Reason c), that the advertising campaign ‘was perceived as homophobic and thus increasing the risk of prejudice and homophobic attacks’ was an astonishing example of loose thought. As it happens, I appear before the English judiciary quite often as a witness in serious criminal cases, and I have been much impressed by the judges’ precision of thought and expression, so that such manifest special pleading came as an unpleasant surprise to me, and suggests (though I cannot prove it) that the judge was herself acting in conditions of fear.

Who, in Reason c) was doing the perceiving? Most likely, it seems to me, were homosexuals, or at least some proportion of them. Whether their perceptions were themselves reasonable was evidently not a question that occurred to the judge. It is, after all, possible to criticize people without hating them or wishing them ill; and paranoia is a common feature of human psychology. In other words, the judge implied that the taking of offense was its own justification, though presumably the taking of offense justified the protection of only some offended groups since it is impossible to protect everyone from what offends them, almost everything offending someone. Thus the judge in effect ruled that a particular group was to be protected from adverse criticism and thereby outlawed freedom of opinion, or public expression of opinion, on matters which are far from being beyond dispute The offensiveness of leaflets, articles and meetings (the alternatives to the advertisements cited by the judge), after all, would be just as great, in the case of leaflets and meetings probably even greater.

The assertion that the advertisements would increase prejudice and therefore violence against homosexuals seems to me to rest on empirical assumptions that are probably false. It is at least possible, not self-evidently absurd, that the initial advertisements of Stonewall raised the hackles of those inclined to have their hackles raised; and that the banning of the advertisements of the Core Issues Trust would raise them even further, as being an exercise in illegitimate power. As for those who offer violence to homosexuals, they should be dealt with accordingly, and in my view severely. Violence in society is much more a product of the legal tolerance of, and leniency towards, criminal violence than it is of prejudice.

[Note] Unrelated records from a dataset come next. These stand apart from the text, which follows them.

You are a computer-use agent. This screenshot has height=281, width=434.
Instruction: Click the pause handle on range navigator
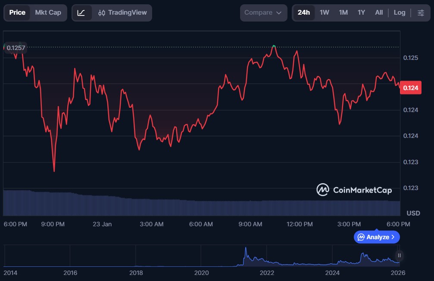400,256
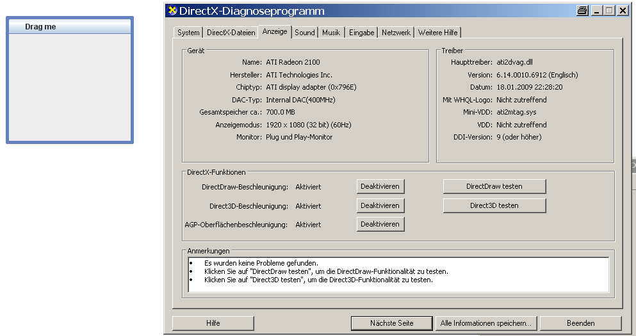Start the Direct3D testen button
This screenshot has width=636, height=336.
click(x=494, y=205)
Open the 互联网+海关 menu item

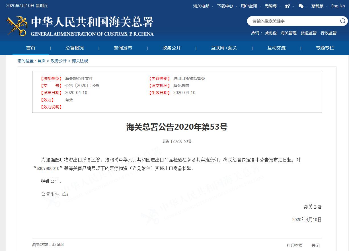[x=224, y=48]
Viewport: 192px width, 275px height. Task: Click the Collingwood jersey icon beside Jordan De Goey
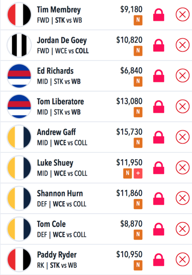(x=19, y=45)
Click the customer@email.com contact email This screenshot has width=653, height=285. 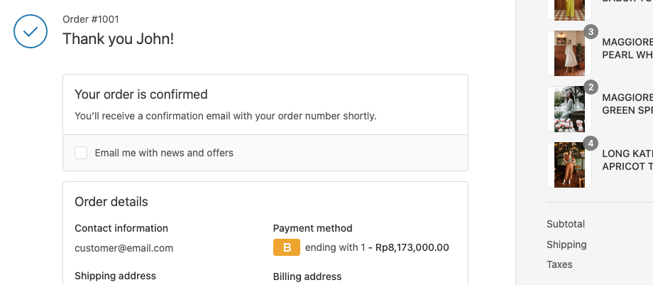pyautogui.click(x=124, y=248)
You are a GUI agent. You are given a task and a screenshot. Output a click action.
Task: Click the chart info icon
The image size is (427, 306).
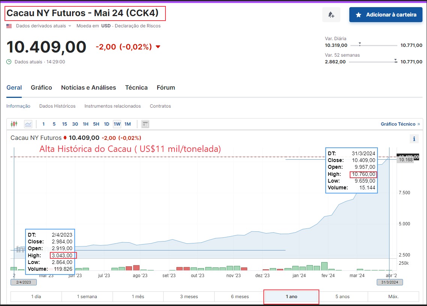414,139
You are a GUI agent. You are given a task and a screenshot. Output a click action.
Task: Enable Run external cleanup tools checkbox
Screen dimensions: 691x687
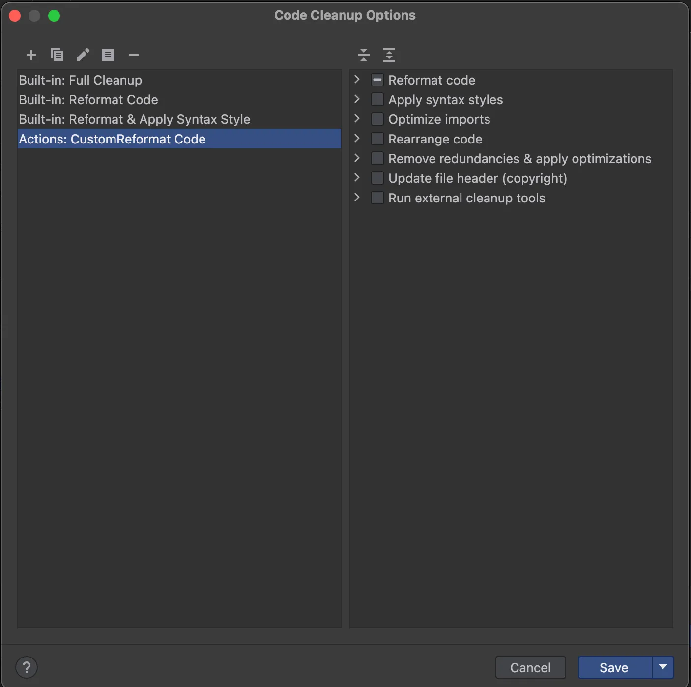(x=377, y=198)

Reason f) fails for the same reasons that much of reason c) fails: and this is so even without considering the inherently liberticide effect of the legislation that it interprets.

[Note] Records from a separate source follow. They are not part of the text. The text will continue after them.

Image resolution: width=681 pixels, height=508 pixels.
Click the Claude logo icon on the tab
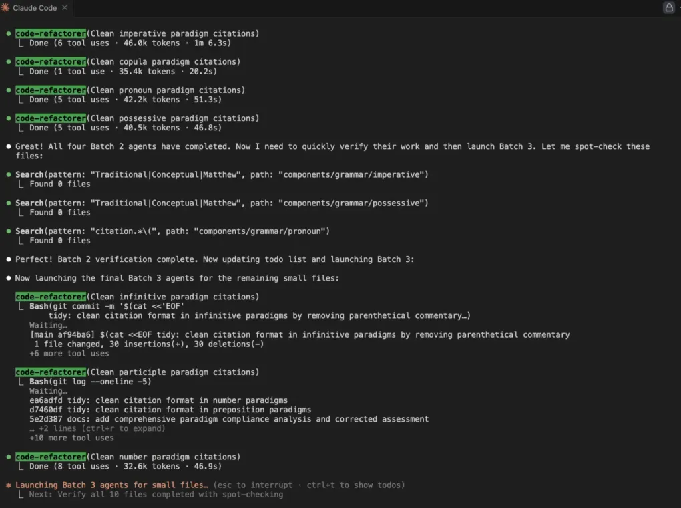pyautogui.click(x=5, y=8)
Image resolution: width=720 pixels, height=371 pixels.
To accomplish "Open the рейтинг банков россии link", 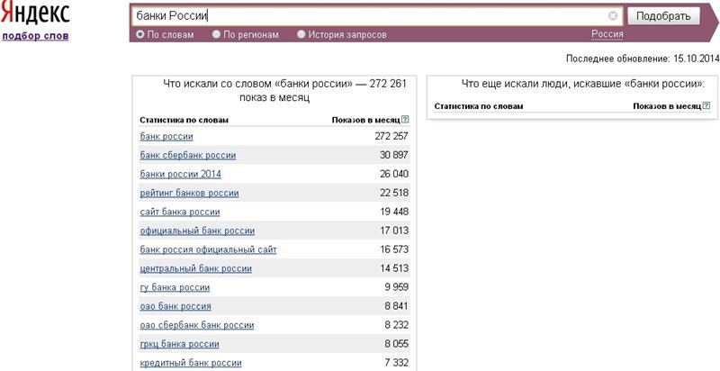I will [x=189, y=193].
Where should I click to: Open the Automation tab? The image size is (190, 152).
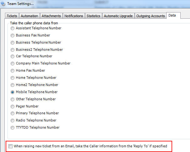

Having said all this, let me make clear that I reprehend the campaigns of both of Stonewall and of the Core Values Trust as fatuous and irritating, though perhaps appropriate in some sense to an age of ADHD. The only real beneficiaries of their idiocy have been lawyers, half of them (those defending the Mayor’s decision) working at taxpayers’ expense. Not surprisingly, the Core Values Trust has appealed the decision, meaning that even more public money will be funneled into lawyers’ pockets thanks to a conflict over disparate and opposing rights granted by a parliament of lawyers.

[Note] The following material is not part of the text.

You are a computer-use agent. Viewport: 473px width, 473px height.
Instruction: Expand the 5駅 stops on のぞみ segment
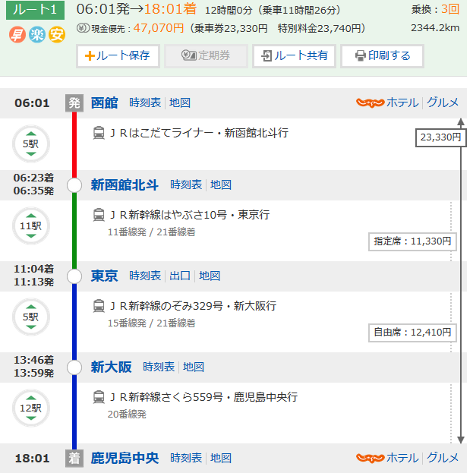point(30,317)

Tolerance is a habit of the heart much more than it is a product of legislation. I was very glad to see that one famous campaigner for homosexual rights called Peter Tatchell opposed the Mayor’s ban on the classical Voltairean grounds that he disagreed with what the Cores Issues Trust said, but defended (perhaps not to the death, perhaps, let us not go in for Gallic exaggeration or histrionics) its right to say it. This is admirable but alas all too uncommon. Intolerance comes more easily to Man than its opposite.